Serotonin dependence of fluoxetine-induced enhancement of dopaminergic modulation. (a) Chronic fluoxetine significantly increased the magnitude of dopamine-induced potentiation in saline-injected mice (control mice (CNT): n=6, fluoxetine-treated mice (FLX): n=3, p<0.001, Bonferroni's multiple comparison test), but not in 5,7-dihydroxytryptamine (DHT)-injected mice (CNT: n=5, FLX: n=4).

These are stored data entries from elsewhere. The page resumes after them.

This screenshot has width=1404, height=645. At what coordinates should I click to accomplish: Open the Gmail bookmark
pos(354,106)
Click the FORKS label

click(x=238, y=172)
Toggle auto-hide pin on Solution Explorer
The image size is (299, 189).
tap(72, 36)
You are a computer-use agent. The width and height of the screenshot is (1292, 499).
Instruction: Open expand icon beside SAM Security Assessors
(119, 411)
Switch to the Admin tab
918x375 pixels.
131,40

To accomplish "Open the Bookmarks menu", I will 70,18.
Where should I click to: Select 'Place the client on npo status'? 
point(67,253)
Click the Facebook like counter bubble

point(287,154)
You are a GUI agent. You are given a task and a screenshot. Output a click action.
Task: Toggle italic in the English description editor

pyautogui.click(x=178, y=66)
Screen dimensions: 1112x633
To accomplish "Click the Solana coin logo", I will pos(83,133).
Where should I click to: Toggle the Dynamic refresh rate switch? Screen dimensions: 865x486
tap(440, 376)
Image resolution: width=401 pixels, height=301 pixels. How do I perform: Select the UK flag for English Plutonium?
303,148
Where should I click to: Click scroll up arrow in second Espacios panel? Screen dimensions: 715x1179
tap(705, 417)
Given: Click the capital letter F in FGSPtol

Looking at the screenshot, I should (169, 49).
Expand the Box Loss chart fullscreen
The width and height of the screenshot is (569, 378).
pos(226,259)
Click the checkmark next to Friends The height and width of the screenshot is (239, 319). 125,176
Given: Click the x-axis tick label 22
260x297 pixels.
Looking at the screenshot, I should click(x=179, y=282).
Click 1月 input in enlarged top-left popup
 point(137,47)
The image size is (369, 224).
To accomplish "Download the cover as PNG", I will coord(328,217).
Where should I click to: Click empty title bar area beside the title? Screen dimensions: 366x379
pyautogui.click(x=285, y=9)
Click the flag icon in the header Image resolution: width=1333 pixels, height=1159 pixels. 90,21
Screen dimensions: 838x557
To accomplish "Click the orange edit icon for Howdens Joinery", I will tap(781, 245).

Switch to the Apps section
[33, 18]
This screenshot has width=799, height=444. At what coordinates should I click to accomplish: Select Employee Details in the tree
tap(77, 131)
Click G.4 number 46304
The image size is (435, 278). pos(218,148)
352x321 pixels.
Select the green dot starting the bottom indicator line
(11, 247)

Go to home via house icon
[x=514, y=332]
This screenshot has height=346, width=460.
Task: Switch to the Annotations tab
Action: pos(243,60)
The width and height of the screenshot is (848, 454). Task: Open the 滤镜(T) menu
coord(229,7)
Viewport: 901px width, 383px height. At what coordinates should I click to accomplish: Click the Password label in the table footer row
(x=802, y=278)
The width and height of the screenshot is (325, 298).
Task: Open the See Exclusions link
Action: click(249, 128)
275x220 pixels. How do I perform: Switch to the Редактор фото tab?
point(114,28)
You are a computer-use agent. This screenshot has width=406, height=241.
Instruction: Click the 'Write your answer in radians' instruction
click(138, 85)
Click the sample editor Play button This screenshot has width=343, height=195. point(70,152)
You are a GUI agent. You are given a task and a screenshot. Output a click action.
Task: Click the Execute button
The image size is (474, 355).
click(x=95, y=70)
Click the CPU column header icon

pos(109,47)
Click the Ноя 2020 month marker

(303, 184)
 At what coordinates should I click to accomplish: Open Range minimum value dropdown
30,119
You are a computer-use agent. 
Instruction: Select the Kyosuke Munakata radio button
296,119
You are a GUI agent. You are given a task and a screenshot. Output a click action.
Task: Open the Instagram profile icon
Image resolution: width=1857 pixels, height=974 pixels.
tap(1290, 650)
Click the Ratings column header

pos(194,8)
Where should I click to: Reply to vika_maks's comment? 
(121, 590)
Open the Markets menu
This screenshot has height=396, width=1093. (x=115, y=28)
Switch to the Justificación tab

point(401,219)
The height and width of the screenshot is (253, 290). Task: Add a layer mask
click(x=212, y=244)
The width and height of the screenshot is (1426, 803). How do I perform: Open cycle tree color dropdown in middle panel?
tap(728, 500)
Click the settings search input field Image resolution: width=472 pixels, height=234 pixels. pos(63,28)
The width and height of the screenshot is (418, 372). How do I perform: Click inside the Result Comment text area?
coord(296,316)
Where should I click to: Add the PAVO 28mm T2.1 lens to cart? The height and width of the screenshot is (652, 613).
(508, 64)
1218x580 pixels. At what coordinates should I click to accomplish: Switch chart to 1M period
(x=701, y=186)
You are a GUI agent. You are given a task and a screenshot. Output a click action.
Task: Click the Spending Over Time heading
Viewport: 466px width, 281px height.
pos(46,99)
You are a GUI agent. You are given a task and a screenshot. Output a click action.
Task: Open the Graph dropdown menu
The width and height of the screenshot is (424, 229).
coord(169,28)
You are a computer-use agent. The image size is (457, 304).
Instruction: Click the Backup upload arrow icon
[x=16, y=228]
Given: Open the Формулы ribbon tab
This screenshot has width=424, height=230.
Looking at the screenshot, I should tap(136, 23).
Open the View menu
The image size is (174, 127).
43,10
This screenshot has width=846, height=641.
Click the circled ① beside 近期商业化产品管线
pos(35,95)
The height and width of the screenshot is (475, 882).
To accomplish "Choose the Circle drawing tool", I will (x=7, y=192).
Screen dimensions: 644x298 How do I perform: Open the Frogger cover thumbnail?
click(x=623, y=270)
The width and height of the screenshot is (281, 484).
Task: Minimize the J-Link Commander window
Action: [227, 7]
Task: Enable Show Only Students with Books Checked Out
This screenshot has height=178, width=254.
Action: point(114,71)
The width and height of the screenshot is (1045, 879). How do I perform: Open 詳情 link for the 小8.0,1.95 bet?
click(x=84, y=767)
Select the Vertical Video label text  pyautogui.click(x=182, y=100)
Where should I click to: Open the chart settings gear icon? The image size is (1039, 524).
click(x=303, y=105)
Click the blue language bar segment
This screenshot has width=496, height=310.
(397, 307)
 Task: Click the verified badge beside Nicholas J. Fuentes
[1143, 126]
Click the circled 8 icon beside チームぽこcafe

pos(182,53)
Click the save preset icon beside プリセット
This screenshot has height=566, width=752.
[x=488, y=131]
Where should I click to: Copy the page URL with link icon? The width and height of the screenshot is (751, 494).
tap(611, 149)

There was no significant difference between saline- and DHT-injected control groups. (b) Chronic fluoxetine significantly increased the magnitude of dopamine-induced potentiation in both wild-type (5-HT₄+/+, CNT: n=6, FLX: n=8, p<0.01) and mutant mice (5-HT₄-/-, CNT: n=10, FLX: n=9, p<0.05, Dunn's multiple comparison test). ^*p<0.05; ^**p<0.01; ^***p<0.001.

Figure 3

Selective increase in D₁-like ligand binding in dentate gyrus and CA3 in fluoxetine-treated mice (FLX). (a) Representative autoradiograms of [³H]SCH23390 binding at four different section levels. (b) Summary data showing significant increases in [³H]SCH23390 binding after fluoxetine treatment in CA3 (p=0.019) and dentate gyrus (p=0.0121) (control mice (CNT): n=6, FLX: n=7). DG, dentate gyrus; FC, frontal cortex; SN, substantia nigra. ^*p<0.05.

Figure 4

Reduced 5-HT₄ ligand binding in fluoxetine-treated mice (FLX). (a) Representative autoradiograms of [³H]GR113808 binding in the striatum, amygdala and hippocampus (indicated by arrows). (b) Fluoxetine significantly reduced [³H]GR113808 binding in amygdala (p=0.0043), striatum (p=0.0005) and substantia nigra (p=0.0239) (control mice (CNT): n=6, FLX: n=7). ^*p<0.05; ^**p<0.01; ^***p<0.001.

Figure 5

Reduced 5-HT_1A ligand binding in fluoxetine-treated mice (FLX). (a) Representative autoradiograms of [³H]8-OHDPAT binding. The arrow indicates the hippocampal CA1 region. (b) Fluoxetine significantly reduced [³H]8-OHDPAT binding in CA1 (p=0.007) (control mice (CNT): n=6, FLX: n=7). ^**p<0.01.